● Task requirements: Please write out all the items below again, substituting "navigator scroll bar" for "navigator scrollbar" and leaving everything else unchanged.

Records for locating described items:
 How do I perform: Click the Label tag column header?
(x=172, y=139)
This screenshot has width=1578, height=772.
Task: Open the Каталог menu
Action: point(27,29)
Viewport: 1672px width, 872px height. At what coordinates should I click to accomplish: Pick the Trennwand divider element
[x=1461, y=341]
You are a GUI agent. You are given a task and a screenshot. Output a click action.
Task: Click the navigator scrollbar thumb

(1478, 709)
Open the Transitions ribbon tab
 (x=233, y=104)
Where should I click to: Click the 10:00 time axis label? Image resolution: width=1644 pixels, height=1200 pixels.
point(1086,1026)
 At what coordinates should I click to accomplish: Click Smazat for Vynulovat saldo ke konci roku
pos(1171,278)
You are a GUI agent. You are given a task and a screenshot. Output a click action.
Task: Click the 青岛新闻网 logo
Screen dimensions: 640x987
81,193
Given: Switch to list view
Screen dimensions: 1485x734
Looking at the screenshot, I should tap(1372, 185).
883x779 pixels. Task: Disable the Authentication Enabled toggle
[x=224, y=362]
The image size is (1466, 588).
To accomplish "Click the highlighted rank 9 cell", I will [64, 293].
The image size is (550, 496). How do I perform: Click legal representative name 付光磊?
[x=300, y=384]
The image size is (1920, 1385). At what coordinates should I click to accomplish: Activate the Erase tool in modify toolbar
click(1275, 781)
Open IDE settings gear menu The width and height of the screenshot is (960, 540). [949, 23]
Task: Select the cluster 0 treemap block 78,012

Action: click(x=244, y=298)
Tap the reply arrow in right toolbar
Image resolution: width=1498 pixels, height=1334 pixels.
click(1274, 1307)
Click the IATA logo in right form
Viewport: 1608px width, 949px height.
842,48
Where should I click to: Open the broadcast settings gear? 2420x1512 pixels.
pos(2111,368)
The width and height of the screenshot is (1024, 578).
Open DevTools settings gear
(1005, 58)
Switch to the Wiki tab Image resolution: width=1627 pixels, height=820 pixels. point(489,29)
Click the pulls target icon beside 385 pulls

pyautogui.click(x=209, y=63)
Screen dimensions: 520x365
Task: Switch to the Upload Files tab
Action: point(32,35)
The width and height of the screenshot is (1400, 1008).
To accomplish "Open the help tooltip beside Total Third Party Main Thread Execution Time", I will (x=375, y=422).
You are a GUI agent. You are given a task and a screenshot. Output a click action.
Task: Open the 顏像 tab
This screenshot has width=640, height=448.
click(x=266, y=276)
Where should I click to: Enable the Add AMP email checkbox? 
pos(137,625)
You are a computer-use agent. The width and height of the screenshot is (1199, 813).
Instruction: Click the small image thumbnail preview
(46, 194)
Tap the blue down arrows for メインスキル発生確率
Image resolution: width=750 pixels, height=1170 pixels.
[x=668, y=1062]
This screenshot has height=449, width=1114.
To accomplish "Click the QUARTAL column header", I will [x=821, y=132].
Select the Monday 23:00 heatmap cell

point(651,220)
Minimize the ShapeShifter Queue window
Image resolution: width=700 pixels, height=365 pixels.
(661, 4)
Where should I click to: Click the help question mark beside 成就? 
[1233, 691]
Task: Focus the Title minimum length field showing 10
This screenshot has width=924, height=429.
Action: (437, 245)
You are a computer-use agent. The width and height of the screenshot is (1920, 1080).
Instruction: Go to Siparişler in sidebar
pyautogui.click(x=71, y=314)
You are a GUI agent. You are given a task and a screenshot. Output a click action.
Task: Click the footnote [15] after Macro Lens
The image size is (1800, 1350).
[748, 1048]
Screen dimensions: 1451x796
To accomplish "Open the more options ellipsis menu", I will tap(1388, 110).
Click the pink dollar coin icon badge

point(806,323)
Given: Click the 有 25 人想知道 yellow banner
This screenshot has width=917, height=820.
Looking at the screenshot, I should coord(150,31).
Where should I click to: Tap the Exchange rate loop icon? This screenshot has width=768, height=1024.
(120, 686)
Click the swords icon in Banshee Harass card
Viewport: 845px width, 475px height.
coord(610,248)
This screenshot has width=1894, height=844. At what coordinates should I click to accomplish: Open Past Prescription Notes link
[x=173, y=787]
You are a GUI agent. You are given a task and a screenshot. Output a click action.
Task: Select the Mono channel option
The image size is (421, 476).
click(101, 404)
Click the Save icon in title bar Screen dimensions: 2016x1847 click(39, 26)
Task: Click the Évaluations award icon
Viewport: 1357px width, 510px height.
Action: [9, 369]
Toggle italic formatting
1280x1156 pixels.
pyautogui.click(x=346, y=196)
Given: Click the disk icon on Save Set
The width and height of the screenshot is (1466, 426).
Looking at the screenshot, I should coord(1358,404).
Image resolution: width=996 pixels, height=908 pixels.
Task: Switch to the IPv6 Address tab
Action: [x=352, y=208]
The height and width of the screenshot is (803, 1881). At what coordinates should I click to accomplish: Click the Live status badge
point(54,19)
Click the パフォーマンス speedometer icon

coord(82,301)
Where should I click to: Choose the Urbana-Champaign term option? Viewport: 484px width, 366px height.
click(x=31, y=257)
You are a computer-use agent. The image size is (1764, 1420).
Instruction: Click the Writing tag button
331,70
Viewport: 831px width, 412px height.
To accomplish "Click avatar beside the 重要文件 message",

● Answer for the task:
 How do I perform: Click the Label tag column header?
(x=172, y=139)
This screenshot has width=1578, height=772.
Task: Open the Каталог menu
Action: point(27,29)
Viewport: 1672px width, 872px height. At what coordinates should I click to accomplish: Pick the Trennwand divider element
[x=1461, y=341]
You are a GUI agent. You are given a task and a screenshot. Output a click action.
Task: Click the navigator scroll bar thumb

(1478, 709)
Open the Transitions ribbon tab
 (x=233, y=104)
Where should I click to: Click the 10:00 time axis label? Image resolution: width=1644 pixels, height=1200 pixels.
point(1086,1026)
 At what coordinates should I click to accomplish: Click Smazat for Vynulovat saldo ke konci roku
pos(1171,278)
You are a GUI agent. You are given a task and a screenshot. Output a click action.
Task: Click the 青岛新闻网 logo
Screen dimensions: 640x987
81,193
Given: Switch to list view
Screen dimensions: 1485x734
Looking at the screenshot, I should tap(1372, 185).
883x779 pixels. Task: Disable the Authentication Enabled toggle
[x=224, y=362]
The image size is (1466, 588).
To accomplish "Click the highlighted rank 9 cell", I will [64, 293].
The image size is (550, 496). How do I perform: Click legal representative name 付光磊?
[x=300, y=384]
The image size is (1920, 1385). At what coordinates should I click to accomplish: Activate the Erase tool in modify toolbar
click(1275, 781)
Open IDE settings gear menu The width and height of the screenshot is (960, 540). [949, 23]
Task: Select the cluster 0 treemap block 78,012

Action: click(x=244, y=298)
Tap the reply arrow in right toolbar
Image resolution: width=1498 pixels, height=1334 pixels.
click(1274, 1307)
Click the IATA logo in right form
Viewport: 1608px width, 949px height.
842,48
Where should I click to: Open the broadcast settings gear? 2420x1512 pixels.
pos(2111,368)
The width and height of the screenshot is (1024, 578).
Open DevTools settings gear
(1005, 58)
Switch to the Wiki tab Image resolution: width=1627 pixels, height=820 pixels. point(489,29)
Click the pulls target icon beside 385 pulls

pyautogui.click(x=209, y=63)
Screen dimensions: 520x365
Task: Switch to the Upload Files tab
Action: point(32,35)
The width and height of the screenshot is (1400, 1008).
To accomplish "Open the help tooltip beside Total Third Party Main Thread Execution Time", I will (x=375, y=422).
You are a GUI agent. You are given a task and a screenshot. Output a click action.
Task: Open the 顏像 tab
This screenshot has width=640, height=448.
click(x=266, y=276)
Where should I click to: Enable the Add AMP email checkbox? 
pos(137,625)
You are a computer-use agent. The width and height of the screenshot is (1199, 813).
Instruction: Click the small image thumbnail preview
(46, 194)
Tap the blue down arrows for メインスキル発生確率
Image resolution: width=750 pixels, height=1170 pixels.
[x=668, y=1062]
This screenshot has height=449, width=1114.
To accomplish "Click the QUARTAL column header", I will [x=821, y=132].
Select the Monday 23:00 heatmap cell

point(651,220)
Minimize the ShapeShifter Queue window
Image resolution: width=700 pixels, height=365 pixels.
(661, 4)
Where should I click to: Click the help question mark beside 成就? 
[1233, 691]
Task: Focus the Title minimum length field showing 10
This screenshot has width=924, height=429.
Action: (437, 245)
You are a computer-use agent. The width and height of the screenshot is (1920, 1080).
Instruction: Go to Siparişler in sidebar
pyautogui.click(x=71, y=314)
You are a GUI agent. You are given a task and a screenshot. Output a click action.
Task: Click the footnote [15] after Macro Lens
The image size is (1800, 1350).
[748, 1048]
Screen dimensions: 1451x796
To accomplish "Open the more options ellipsis menu", I will tap(1388, 110).
Click the pink dollar coin icon badge

point(806,323)
Given: Click the 有 25 人想知道 yellow banner
This screenshot has width=917, height=820.
Looking at the screenshot, I should coord(150,31).
Where should I click to: Tap the Exchange rate loop icon? This screenshot has width=768, height=1024.
(120, 686)
Click the swords icon in Banshee Harass card
Viewport: 845px width, 475px height.
coord(610,248)
This screenshot has width=1894, height=844. At what coordinates should I click to accomplish: Open Past Prescription Notes link
[x=173, y=787]
You are a GUI agent. You are given a task and a screenshot. Output a click action.
Task: Select the Mono channel option
The image size is (421, 476).
click(101, 404)
Click the Save icon in title bar Screen dimensions: 2016x1847 click(39, 26)
Task: Click the Évaluations award icon
Viewport: 1357px width, 510px height.
Action: [9, 369]
Toggle italic formatting
1280x1156 pixels.
pyautogui.click(x=346, y=196)
Given: Click the disk icon on Save Set
The width and height of the screenshot is (1466, 426).
Looking at the screenshot, I should coord(1358,404).
Image resolution: width=996 pixels, height=908 pixels.
Task: Switch to the IPv6 Address tab
Action: [x=352, y=208]
The height and width of the screenshot is (803, 1881). At what coordinates should I click to accomplish: Click the Live status badge
point(54,19)
Click the パフォーマンス speedometer icon

coord(82,301)
Where should I click to: Choose the Urbana-Champaign term option? Viewport: 484px width, 366px height.
click(x=31, y=257)
You are a computer-use agent. The image size is (1764, 1420).
Instruction: Click the Writing tag button
331,70
Viewport: 831px width, 412px height.
To accomplish "Click avatar beside the 重要文件 message",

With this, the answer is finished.